# Source data

▶

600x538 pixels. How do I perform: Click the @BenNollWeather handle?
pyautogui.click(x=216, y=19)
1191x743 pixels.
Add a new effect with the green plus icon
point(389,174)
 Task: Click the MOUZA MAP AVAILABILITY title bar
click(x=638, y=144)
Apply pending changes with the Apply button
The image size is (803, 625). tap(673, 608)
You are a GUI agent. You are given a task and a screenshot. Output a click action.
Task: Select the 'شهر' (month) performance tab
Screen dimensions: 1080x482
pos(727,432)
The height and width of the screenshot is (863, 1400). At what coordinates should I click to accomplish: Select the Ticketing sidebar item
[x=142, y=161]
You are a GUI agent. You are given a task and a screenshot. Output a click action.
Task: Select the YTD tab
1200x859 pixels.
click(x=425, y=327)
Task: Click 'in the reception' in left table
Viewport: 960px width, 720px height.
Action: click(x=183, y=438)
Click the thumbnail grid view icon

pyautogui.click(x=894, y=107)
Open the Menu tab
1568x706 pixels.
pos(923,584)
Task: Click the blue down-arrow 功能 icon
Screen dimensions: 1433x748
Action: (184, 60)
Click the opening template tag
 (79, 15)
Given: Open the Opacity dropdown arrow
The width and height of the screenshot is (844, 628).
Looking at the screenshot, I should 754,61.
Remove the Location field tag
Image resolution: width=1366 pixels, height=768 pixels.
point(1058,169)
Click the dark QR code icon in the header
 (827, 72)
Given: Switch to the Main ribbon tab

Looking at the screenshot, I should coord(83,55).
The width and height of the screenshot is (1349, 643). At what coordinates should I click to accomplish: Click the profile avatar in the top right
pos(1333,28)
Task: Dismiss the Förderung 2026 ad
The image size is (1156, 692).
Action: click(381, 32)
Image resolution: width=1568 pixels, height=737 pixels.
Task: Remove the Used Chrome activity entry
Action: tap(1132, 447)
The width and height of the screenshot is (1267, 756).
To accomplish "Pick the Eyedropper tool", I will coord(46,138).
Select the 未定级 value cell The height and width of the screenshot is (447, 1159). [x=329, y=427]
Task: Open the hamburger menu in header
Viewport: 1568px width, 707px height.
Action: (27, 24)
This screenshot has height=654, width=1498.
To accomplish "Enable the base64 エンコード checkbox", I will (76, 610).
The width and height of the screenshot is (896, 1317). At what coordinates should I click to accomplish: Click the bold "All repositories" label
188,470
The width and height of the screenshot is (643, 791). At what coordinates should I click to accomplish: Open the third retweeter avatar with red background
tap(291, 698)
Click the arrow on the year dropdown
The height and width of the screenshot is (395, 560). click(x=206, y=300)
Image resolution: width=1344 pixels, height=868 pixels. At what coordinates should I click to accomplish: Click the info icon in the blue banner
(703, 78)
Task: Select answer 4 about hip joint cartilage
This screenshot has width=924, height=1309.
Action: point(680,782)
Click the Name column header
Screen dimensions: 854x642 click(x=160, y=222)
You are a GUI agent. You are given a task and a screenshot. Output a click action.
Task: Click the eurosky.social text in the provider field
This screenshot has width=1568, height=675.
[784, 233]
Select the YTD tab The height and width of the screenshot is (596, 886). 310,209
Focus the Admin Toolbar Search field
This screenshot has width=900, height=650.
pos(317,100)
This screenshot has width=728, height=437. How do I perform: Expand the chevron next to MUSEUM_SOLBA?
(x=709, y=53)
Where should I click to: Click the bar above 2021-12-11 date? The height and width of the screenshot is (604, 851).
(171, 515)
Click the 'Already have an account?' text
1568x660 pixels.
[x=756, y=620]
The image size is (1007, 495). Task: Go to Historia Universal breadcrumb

◀

# Required work
Nothing should be omitted or altered. Retype the records exactly.

# Exercise solution
600x538 pixels. How do I perform: Click the @BenNollWeather handle?
pyautogui.click(x=216, y=19)
1191x743 pixels.
Add a new effect with the green plus icon
point(389,174)
 Task: Click the MOUZA MAP AVAILABILITY title bar
click(x=638, y=144)
Apply pending changes with the Apply button
The image size is (803, 625). tap(673, 608)
You are a GUI agent. You are given a task and a screenshot. Output a click action.
Task: Select the 'شهر' (month) performance tab
Screen dimensions: 1080x482
pos(727,432)
The height and width of the screenshot is (863, 1400). At what coordinates should I click to accomplish: Select the Ticketing sidebar item
[x=142, y=161]
You are a GUI agent. You are given a task and a screenshot. Output a click action.
Task: Select the YTD tab
1200x859 pixels.
click(x=425, y=327)
Task: Click 'in the reception' in left table
Viewport: 960px width, 720px height.
Action: click(x=183, y=438)
Click the thumbnail grid view icon

pyautogui.click(x=894, y=107)
Open the Menu tab
1568x706 pixels.
pos(923,584)
Task: Click the blue down-arrow 功能 icon
Screen dimensions: 1433x748
Action: (184, 60)
Click the opening template tag
 (79, 15)
Given: Open the Opacity dropdown arrow
The width and height of the screenshot is (844, 628).
Looking at the screenshot, I should 754,61.
Remove the Location field tag
Image resolution: width=1366 pixels, height=768 pixels.
point(1058,169)
Click the dark QR code icon in the header
 (827, 72)
Given: Switch to the Main ribbon tab

Looking at the screenshot, I should coord(83,55).
The width and height of the screenshot is (1349, 643). At what coordinates should I click to accomplish: Click the profile avatar in the top right
pos(1333,28)
Task: Dismiss the Förderung 2026 ad
The image size is (1156, 692).
Action: click(381, 32)
Image resolution: width=1568 pixels, height=737 pixels.
Task: Remove the Used Chrome activity entry
Action: tap(1132, 447)
The width and height of the screenshot is (1267, 756).
To accomplish "Pick the Eyedropper tool", I will coord(46,138).
Select the 未定级 value cell The height and width of the screenshot is (447, 1159). [x=329, y=427]
Task: Open the hamburger menu in header
Viewport: 1568px width, 707px height.
Action: (27, 24)
This screenshot has height=654, width=1498.
To accomplish "Enable the base64 エンコード checkbox", I will (76, 610).
The width and height of the screenshot is (896, 1317). At what coordinates should I click to accomplish: Click the bold "All repositories" label
188,470
The width and height of the screenshot is (643, 791). At what coordinates should I click to accomplish: Open the third retweeter avatar with red background
tap(291, 698)
Click the arrow on the year dropdown
The height and width of the screenshot is (395, 560). click(x=206, y=300)
Image resolution: width=1344 pixels, height=868 pixels. At what coordinates should I click to accomplish: Click the info icon in the blue banner
(703, 78)
Task: Select answer 4 about hip joint cartilage
This screenshot has width=924, height=1309.
Action: point(680,782)
Click the Name column header
Screen dimensions: 854x642 click(x=160, y=222)
You are a GUI agent. You are given a task and a screenshot. Output a click action.
Task: Click the eurosky.social text in the provider field
This screenshot has width=1568, height=675.
[784, 233]
Select the YTD tab The height and width of the screenshot is (596, 886). 310,209
Focus the Admin Toolbar Search field
This screenshot has width=900, height=650.
pos(317,100)
This screenshot has width=728, height=437. How do I perform: Expand the chevron next to MUSEUM_SOLBA?
(x=709, y=53)
Where should I click to: Click the bar above 2021-12-11 date? The height and width of the screenshot is (604, 851).
(171, 515)
Click the 'Already have an account?' text
1568x660 pixels.
[x=756, y=620]
The image size is (1007, 495). Task: Go to Historia Universal breadcrumb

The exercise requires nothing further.